# 取り組む問題
1. 強磁性半導体の研究文では、強磁性半導体とはどのような半導体だと説明されているか。
2. 強磁性半導体の研究文を「FeベースIII-V族強磁性半導体によるスピントロニクス材料とデバイスの研究」を含む箇所から書き出し、「造の物質設計と作製を行った。」の後で止めよ。
3. 強磁性半導体の研究文の続きを、最後の文の後から書け。

# 読解文
★ ★ ★ ★ ★ ★ ★
FeベースIII-V族強磁性半導体によるスピントロニクス材料とデバイスの研究
【研究分野】電子・電気材料工学
【研究キーワード】
スピン / 強磁性半導体 / 狭ギャップ半導体 / (In,Fe)As / (Ga1-x,Fex)Sb / (In1-x,Fex)Sb / キュリー温度 / 狭ギャップ強磁性半導体 / スピントロニクス / (Ga,Fe)Sb / 強磁性転移温度 / ヘテロ構造
【研究成果の概要】
前年度に続き、次世代電子材料として期待される新しい強磁性半導体とデバイス応用の研究を行った。強磁性半導体とは、非磁性半導体に磁性元素を添加した混晶半導体であり、半導体と磁性体の両方の性質を持つため、固体物理学・材料科学上の科学的課題を豊富に与えるとともに次世代スピントロニクス・デバイスを担う材料として期待されている。このような強磁性半導体を含むヘテロ構造およびヘテロ構造の物質設計と作製を行った。
★ ★ ★ ★ ★ ★ ★
# 与えられた一覧
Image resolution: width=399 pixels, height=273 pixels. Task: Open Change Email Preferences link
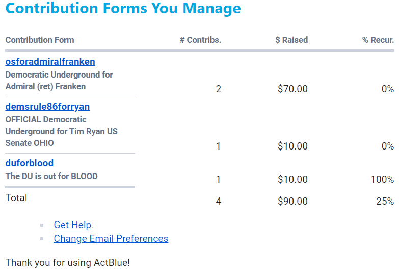pyautogui.click(x=111, y=239)
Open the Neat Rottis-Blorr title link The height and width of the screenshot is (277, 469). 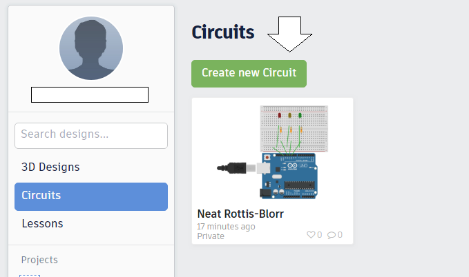tap(240, 214)
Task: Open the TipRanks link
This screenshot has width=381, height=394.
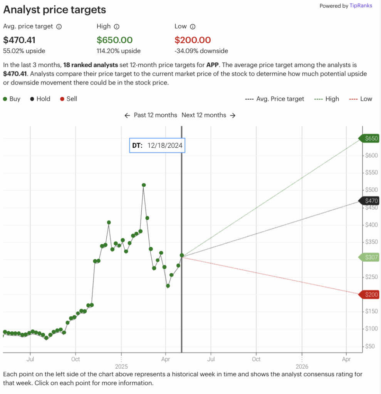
★ ★ ★ ★ ★ ★ ★
# 記述解答
1. 非磁性半導体に磁性元素を添加した混晶半導体である。

2.
FeベースIII-V族強磁性半導体によるスピントロニクス材料とデバイスの研究
【研究分野】電子・電気材料工学
【研究キーワード】
スピン / 強磁性半導体 / 狭ギャップ半導体 / (In,Fe)As / (Ga1-x,Fex)Sb / (In1-x,Fex)Sb / キュリー温度 / 狭ギャップ強磁性半導体 / スピントロニクス / (Ga,Fe)Sb / 強磁性転移温度 / ヘテロ構造
【研究成果の概要】
前年度に続き、次世代電子材料として期待される新しい強磁性半導体とデバイス応用の研究を行った。強磁性半導体とは、非磁性半導体に磁性元素を添加した混晶半導体であり、半導体と磁性体の両方の性質を持つため、固体物理学・材料科学上の科学的課題を豊富に与えるとともに次世代スピントロニクス・デバイスを担う材料として期待されている。このような強磁性半導体を含むヘテロ構造およびヘテロ構造の物質設計と作製を行った。

3.
1) n型強磁性半導体(In,Fe)Sbを作製し、この材料ではTCが335 Kに達し、室温での異常ホール効果が大きく現在最も感度の良いInSbの正常ホール効果によるセンサーよりも感度が良いセンサーデバイスが作製可能であることを示した。
2) n型強磁性半導体(In,Fe)Sbをチャネルとする電界効果トランジスタを作製し、ゲート電界によって電子濃度を変調し、キュリー温度を変調できることを示した。これにより、電子誘起強磁性半導体であることを示した。ただし、電子濃度に依存しない強磁性秩序の寄与もありこれが近接Fe原子間の強磁性的超交換相互作用である可能性を示した。
3) 本研究によって、n型とp型の両方で室温以上のTCをもつIII-V族強磁性半導体を作製できることを示した。強磁性発現機構として、Fe d-準位とホストIII-V族半導体の価電子帯端あるいは伝導帯端が近い時に強磁性が発現しやすくTcも上がるという、共鳴バンドモデルがよく当てはまることを示した。これによって半導体における強磁性発現機構の統一的理解に大きく貢献した。
【研究代表者】
【研究種目】特別研究員奨励費
【研究期間】2015-11-09 - 2018-03-31
【配分額】2,300千円 (直接経費: 2,300千円)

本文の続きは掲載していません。